*Prompt:* Output, without any change, the part of the entries that opens with the line containing "Task: Click the L44–61 line range reference" and runs through the end of the entries.

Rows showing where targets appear
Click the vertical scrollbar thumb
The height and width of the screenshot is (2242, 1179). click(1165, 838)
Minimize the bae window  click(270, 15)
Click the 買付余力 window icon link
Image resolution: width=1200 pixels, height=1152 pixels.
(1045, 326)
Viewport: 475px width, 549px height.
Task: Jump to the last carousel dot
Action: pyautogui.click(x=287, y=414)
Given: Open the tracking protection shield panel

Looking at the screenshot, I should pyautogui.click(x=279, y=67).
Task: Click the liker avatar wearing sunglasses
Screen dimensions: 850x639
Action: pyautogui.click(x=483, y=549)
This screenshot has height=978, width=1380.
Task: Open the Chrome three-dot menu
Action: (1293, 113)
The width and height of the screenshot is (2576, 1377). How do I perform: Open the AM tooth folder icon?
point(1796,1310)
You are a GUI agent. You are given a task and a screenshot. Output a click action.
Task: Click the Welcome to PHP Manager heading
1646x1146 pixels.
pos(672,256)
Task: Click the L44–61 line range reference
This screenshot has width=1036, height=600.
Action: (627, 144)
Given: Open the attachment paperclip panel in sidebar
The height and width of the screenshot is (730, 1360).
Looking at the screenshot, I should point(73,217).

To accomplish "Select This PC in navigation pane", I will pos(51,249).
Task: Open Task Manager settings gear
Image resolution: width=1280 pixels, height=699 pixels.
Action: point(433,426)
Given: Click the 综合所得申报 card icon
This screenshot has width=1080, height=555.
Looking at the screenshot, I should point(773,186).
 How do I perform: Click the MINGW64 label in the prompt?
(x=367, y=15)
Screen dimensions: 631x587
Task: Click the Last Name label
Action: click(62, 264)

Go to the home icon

*Final answer:*
Task: Click the L44–61 line range reference
This screenshot has width=1036, height=600.
Action: (627, 144)
Given: Open the attachment paperclip panel in sidebar
The height and width of the screenshot is (730, 1360).
Looking at the screenshot, I should point(73,217).

To accomplish "Select This PC in navigation pane", I will pos(51,249).
Task: Open Task Manager settings gear
Image resolution: width=1280 pixels, height=699 pixels.
Action: point(433,426)
Given: Click the 综合所得申报 card icon
This screenshot has width=1080, height=555.
Looking at the screenshot, I should point(773,186).
 How do I perform: Click the MINGW64 label in the prompt?
(x=367, y=15)
Screen dimensions: 631x587
Task: Click the Last Name label
Action: click(62, 264)

Go to the home icon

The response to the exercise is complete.